Brunetti puso ejemplos.
– Quizá utilizándolo a usted como especialista cuando se enteraba de que determinadas piezas o colecciones iban a ponerse a la venta. Quizá recomendando la tienda a personas que manifestaran interés por un objeto determinado.
– Eso nunca se me ocurrió.
– ¿Se le ocurrió a su socio?
Murino sacó el pañuelo para limpiar otra marca. Cuando la superficie quedó a su gusto, dijo:
– Yo era su socio, comisario, no su confesor. Creo que a esa pregunta sólo él podría responder.
– Pero eso, desgraciadamente, no es posible.
Murino movió la cabeza tristemente.
– No; no es posible.
– ¿Qué pasará ahora con su participación en el negocio?
La cara de Murino era todo asombro e inocencia.
– Oh, yo seguiré repartiendo los beneficios con su viuda.
– ¿Y usted y su hija seguirán comprando y vendiendo?
La respuesta de Murino tardó en llegar, pero cuando se produjo no fue sino la confirmación de lo evidente.
– Sí, naturalmente.
– Naturalmente -corroboró Brunetti, aunque la palabra no sonó igual ni tenía el mismo sentido dicha por él.
La cara de Murino se encendió de una cólera repentina, pero antes de que pudiera contestar, Brunetti dijo:
– Muchas gracias por su tiempo, signor Murino. Que tenga un provechoso viaje a Lombardía.

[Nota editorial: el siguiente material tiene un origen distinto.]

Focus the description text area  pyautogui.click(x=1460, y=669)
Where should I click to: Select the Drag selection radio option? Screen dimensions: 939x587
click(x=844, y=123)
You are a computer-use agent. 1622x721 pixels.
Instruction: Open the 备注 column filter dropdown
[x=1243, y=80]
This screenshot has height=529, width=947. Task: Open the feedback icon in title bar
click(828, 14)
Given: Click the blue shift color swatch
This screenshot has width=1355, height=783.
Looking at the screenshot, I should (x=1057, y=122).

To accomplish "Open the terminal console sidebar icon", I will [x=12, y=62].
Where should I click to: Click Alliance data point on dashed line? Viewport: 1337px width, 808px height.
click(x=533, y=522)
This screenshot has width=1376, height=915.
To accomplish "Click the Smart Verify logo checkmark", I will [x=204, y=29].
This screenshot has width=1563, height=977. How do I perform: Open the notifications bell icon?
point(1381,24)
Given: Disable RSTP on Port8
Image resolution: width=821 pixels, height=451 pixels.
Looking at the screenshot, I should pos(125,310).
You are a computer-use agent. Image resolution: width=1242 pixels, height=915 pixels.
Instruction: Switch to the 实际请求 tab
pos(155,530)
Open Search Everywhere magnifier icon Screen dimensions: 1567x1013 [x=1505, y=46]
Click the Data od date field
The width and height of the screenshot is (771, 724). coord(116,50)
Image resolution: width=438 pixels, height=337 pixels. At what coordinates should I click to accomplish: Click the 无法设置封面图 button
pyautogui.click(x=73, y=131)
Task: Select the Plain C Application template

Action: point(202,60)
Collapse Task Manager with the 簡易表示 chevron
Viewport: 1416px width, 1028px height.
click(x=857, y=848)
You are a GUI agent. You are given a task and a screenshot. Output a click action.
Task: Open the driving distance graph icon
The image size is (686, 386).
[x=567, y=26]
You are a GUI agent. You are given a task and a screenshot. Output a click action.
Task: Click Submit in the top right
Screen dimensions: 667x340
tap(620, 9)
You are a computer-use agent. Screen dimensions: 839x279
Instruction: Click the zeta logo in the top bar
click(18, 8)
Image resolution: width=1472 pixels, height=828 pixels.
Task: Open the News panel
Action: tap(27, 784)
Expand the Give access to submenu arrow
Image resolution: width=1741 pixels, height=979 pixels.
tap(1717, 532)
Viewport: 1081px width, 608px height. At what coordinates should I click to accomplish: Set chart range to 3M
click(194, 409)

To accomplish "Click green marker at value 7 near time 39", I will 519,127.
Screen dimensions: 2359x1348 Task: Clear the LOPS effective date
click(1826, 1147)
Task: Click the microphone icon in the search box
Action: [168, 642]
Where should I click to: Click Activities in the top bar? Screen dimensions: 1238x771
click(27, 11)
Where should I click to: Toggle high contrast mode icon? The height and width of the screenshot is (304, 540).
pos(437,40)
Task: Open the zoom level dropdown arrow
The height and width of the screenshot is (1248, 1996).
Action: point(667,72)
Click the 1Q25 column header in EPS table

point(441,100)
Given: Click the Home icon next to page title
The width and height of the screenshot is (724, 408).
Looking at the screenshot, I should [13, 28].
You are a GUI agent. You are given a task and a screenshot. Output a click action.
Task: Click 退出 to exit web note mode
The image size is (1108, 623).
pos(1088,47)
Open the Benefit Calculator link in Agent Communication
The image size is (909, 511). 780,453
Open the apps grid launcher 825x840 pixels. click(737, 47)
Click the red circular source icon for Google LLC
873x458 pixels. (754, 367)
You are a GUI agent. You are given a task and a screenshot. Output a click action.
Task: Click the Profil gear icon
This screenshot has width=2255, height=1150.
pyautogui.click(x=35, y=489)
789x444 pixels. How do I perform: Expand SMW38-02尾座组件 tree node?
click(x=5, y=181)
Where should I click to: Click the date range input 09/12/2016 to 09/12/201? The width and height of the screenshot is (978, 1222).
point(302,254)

Murino se apartó del arcón y se acercó a la puerta a buscar el paraguas de Brunetti. Se lo dio sosteniéndolo por la tela todavía mojada. Abrió la puerta, la sostuvo cortésmente y, cuando Brunetti salió, la cerró con suavidad. Brunetti se encontró bajo la lluvia y abrió el paraguas. Una ráfaga de aire trató de arrancárselo de la mano, pero él lo sujetó con fuerza y se encaminó a casa. Durante toda la conversación ninguno de los dos había pronunciado ni una sola vez el nombre de Semenzato.